# [Exercise requirements]
Collect every line below that contains the word "icon" and copy each one in full.
::: Extracted information
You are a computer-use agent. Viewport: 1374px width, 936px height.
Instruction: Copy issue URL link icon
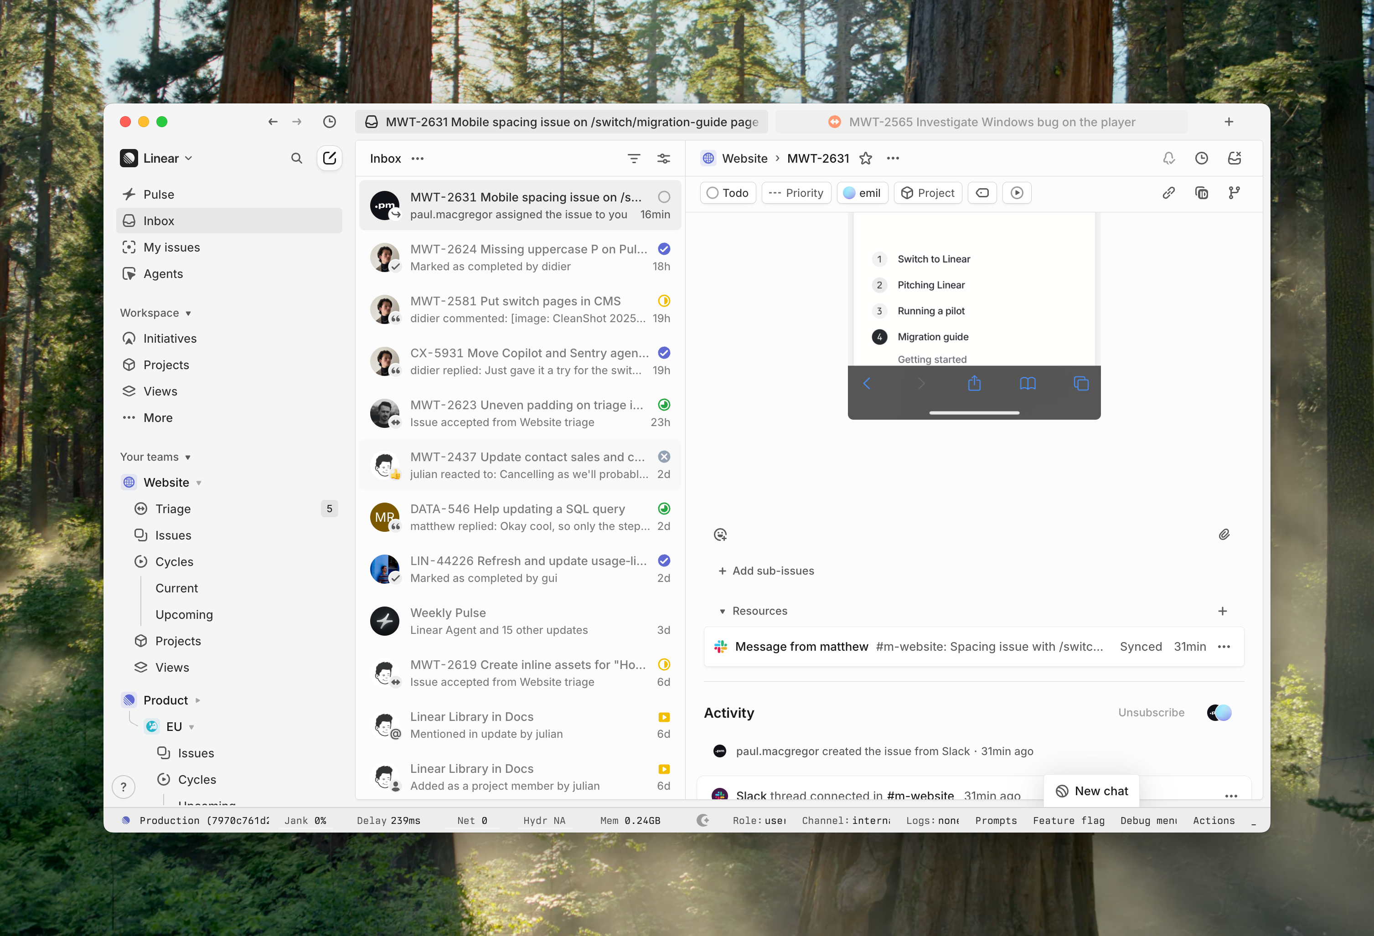point(1168,193)
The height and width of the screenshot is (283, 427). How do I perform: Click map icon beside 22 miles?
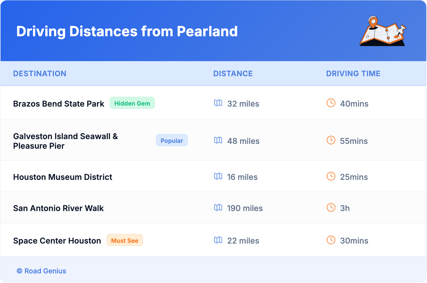[218, 240]
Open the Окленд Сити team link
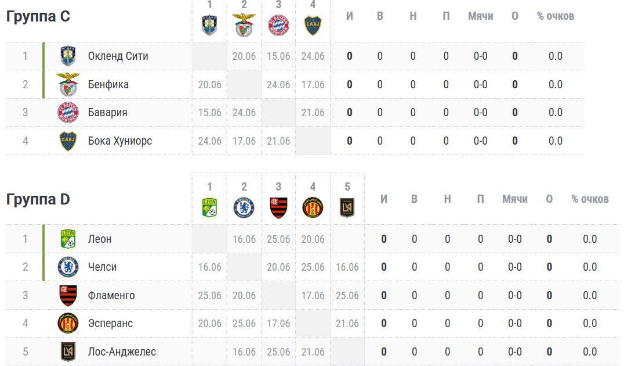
::::::
# [Exercise output]
Instruction: Copy issue URL link icon
The height and width of the screenshot is (283, 427). How do I perform: Click map icon beside 22 miles?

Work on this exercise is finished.